For the rest of us, it’s important to understand the real nature of the Canadian program, and the kind of manipulative arguments that are being made in order to attack it. With the rise of secularism and an aging population, we will likely see more support for death with dignity across the developed world in the coming decades. Whether or not opponents of MAID are successful in temporarily blocking its expansion in the near term, Canada will hopefully one day be applauded for showing moral leadership on this issue.
I am Dutch so this is a familiar topic for most of my life :-( A large part of my life when I was part of the what was then called left, I supported your line of reasoning enthusiastically. However, some cases in Holland changed my mind. The taboo on killing is imho a Chesterton fence, it is sacred for a reason. Once you remove this fence, I fail to see why your eloquence and logic reasoning skill could not take it further. Where is the next fence?

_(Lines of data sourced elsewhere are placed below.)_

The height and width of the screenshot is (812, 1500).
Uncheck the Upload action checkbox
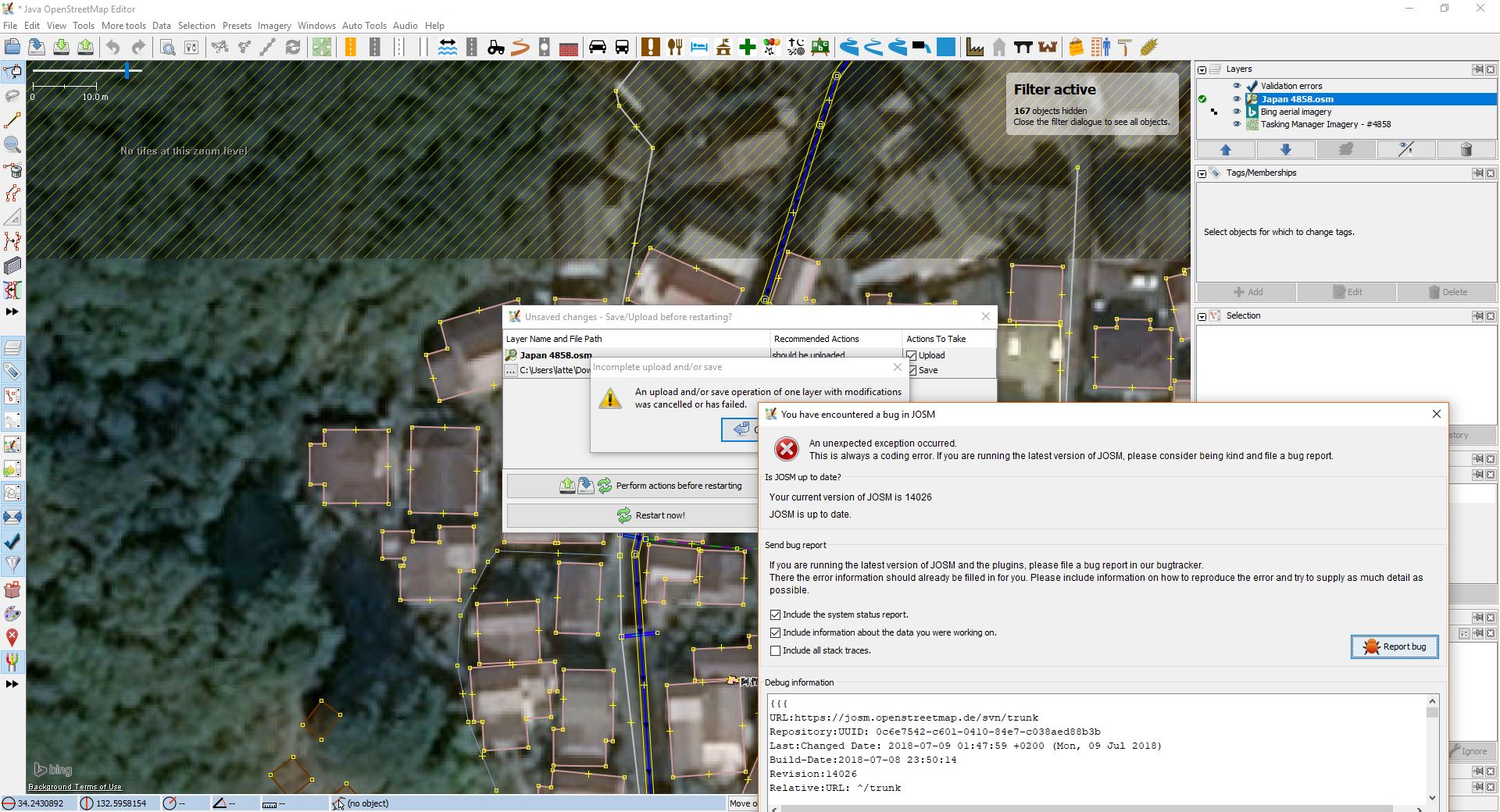(x=912, y=355)
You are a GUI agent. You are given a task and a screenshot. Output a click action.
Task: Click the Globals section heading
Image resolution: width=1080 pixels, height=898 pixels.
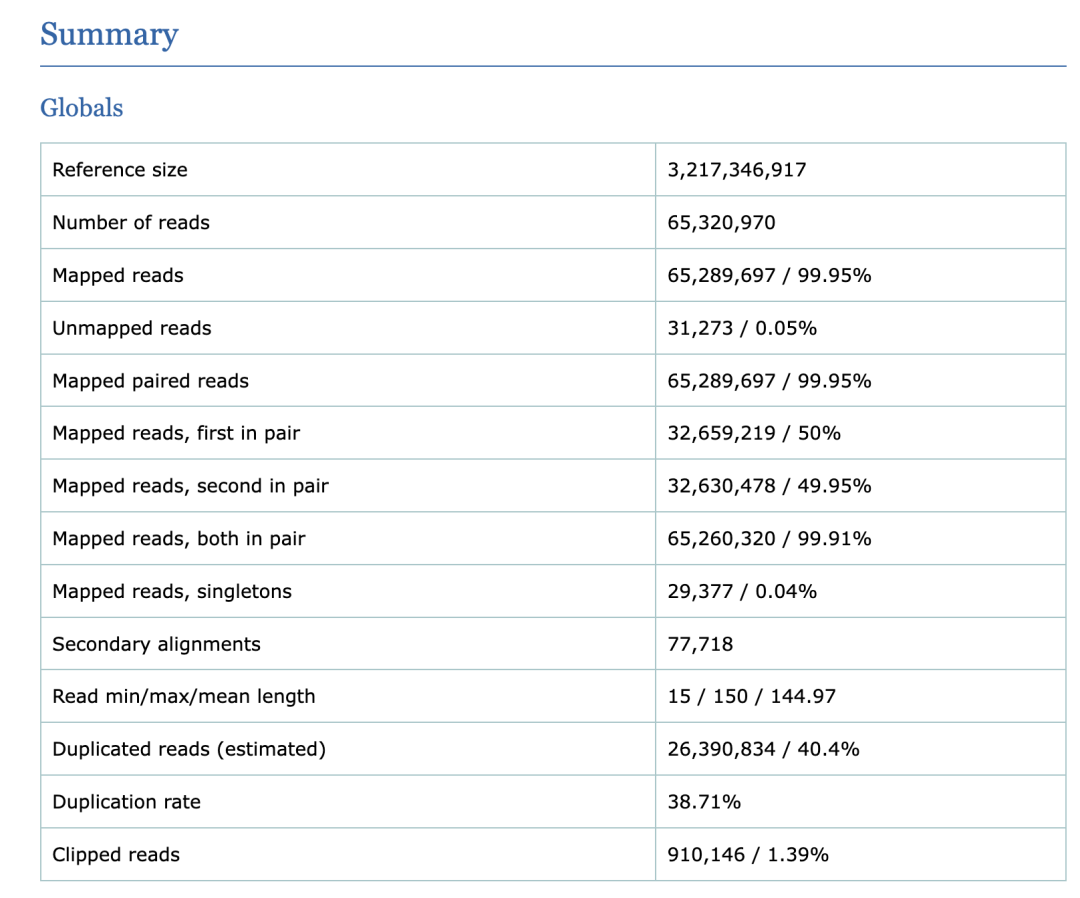(82, 108)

I strongly believe that our moral intuition evolved to develop successful offspring. It does not have logic, it is not scientific, it is just a tool of the evolution to let us do the heavy work for the next generation. It motivated us quite well for many eons and brought us in a time where we're extremely prosperous by historic standards.

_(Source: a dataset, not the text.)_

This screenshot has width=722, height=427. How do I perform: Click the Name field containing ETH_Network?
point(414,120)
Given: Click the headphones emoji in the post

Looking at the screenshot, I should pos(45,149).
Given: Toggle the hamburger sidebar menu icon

Alas. In the last decades your kind of logic reasoning and eloquent style brought our prosperous societies on a glide slope; I blame the universities. Agree, I am often seduced and charmed but if we take a step back and see how well we do on the next generations, both quantitatively and qualitative then it is hard to deny that we seem to be failing in our most basic task. Many of our girls seem to have given up on having kids (and their mothers were already quite reluctant) and now you seem to want to give up on our old, sick and disabled because they are a nuisance.
I agree that I lack the eloquent reasoning that fatally destroys your argument; I stand here with only my moral conviction. A believe that some fences attacked by your arguments actually have a reason. Even if they are hard to articulate now.

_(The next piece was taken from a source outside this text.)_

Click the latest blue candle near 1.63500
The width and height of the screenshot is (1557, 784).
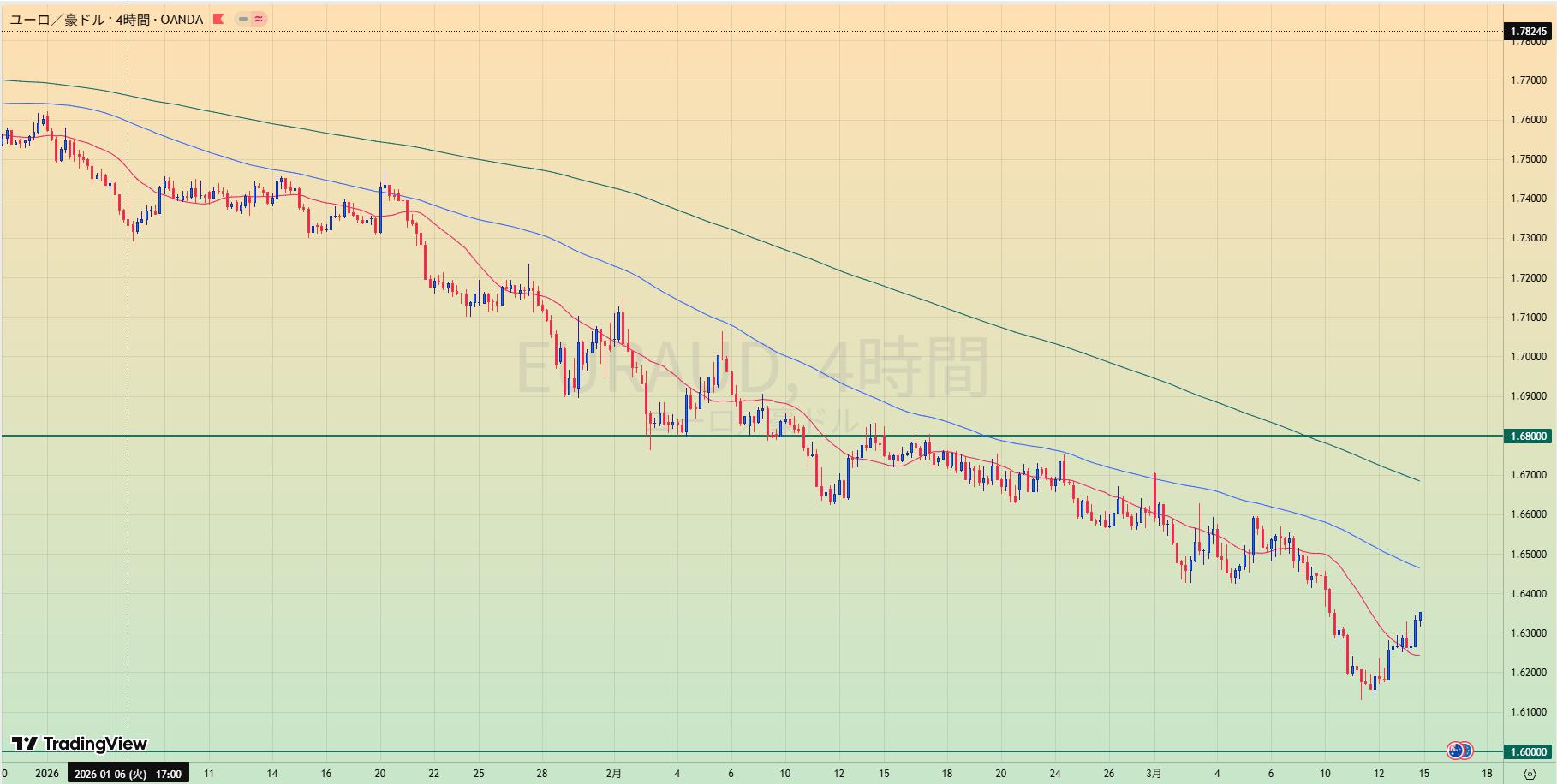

I remember a comparable situation with Haidt's moral story about incest. If it is consensual, legal, surefire prophylactics, and safe, why not? Liberals tend to answer (reluctantly) that it should then be OK, conservatives reject it out of hand. However, feeling torn for some time on this topic I realized one day why we have this taboo. If it was a normal practice, there were bound to be cases where younger siblings mimicked it and then the prophylactics might be missing. In this case, my intuition just warned me for something that was not obvious in the problem description.
I believe there is a good reason why actively killing people feels so morally repulsive for humans; I could never ask a doctor to do this for me. I think we should tread very carefully in this area.
I’m disgusted by the long winded arguments on assisted suicide in many variations, this one MAiD. The folks who have the luxury of time and health go on and on about the morality, politics and expense or damage to society. For those of us facing the reality of needing options these arguments are ludicrous.
Who among us would deny the justice of facilitating the euthanasia for a suffering animal? Yet it changes entirely for a human. I’ve got a severely disabled adult son with chronic pain. My goal is to relieve his intractable extreme suffering and thus honor his dignity. At some point I’ll have to make decisions as his guardian and I’ve always known there are limits to any options for him.
Quality of life is most important to him, daily. Just as important is a “good death”. It all is part of HIS existence. I fight for his “good life” and I’ll fight for his “good death” when inevitable and the only way for him to stop unbearable, severe and excruciating suffering.